WHAT IS BEING ASKED:
Pick out every line in the entries below that contains the word "accomplish" and copy each one.

EXERCISE MATERIAL:

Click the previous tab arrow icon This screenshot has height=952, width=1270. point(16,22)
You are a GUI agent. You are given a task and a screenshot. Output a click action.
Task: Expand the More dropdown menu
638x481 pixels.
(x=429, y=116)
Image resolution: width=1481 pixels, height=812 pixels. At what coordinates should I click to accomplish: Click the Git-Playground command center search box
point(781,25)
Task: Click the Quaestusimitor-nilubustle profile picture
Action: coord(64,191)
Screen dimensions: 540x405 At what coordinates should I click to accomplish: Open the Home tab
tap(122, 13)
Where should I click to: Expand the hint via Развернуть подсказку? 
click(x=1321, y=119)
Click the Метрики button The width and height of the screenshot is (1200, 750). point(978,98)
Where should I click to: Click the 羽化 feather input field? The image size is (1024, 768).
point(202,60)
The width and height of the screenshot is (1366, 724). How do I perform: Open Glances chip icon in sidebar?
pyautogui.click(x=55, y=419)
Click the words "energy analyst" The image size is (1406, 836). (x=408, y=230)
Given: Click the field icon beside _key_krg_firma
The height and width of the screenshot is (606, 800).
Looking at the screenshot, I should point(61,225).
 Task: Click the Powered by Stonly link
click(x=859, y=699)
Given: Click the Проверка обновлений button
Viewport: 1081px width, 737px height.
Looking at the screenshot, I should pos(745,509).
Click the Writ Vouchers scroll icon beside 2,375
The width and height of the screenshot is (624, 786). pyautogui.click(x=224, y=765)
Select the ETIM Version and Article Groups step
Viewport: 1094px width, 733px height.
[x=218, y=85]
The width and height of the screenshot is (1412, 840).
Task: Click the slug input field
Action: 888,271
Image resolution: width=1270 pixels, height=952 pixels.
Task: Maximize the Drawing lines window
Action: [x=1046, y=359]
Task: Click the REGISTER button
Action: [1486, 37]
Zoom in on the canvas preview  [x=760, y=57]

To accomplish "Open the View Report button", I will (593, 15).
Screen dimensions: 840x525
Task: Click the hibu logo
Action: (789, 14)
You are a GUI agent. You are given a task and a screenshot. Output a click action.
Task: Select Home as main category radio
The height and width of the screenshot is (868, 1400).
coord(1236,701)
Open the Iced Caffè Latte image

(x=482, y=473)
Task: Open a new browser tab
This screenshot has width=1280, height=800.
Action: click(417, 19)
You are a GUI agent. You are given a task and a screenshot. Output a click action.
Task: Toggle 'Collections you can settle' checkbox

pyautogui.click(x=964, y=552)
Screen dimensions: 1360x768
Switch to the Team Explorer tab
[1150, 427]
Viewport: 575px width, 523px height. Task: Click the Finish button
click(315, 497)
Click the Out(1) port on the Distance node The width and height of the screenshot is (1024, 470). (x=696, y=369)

RESPONSE FOR THIS EXERCISE:
Image resolution: width=1481 pixels, height=812 pixels. At what coordinates should I click to accomplish: Click the Git-Playground command center search box
Screen dimensions: 540x405 At what coordinates should I click to accomplish: Open the Home tab
To accomplish "Open the View Report button", I will (593, 15).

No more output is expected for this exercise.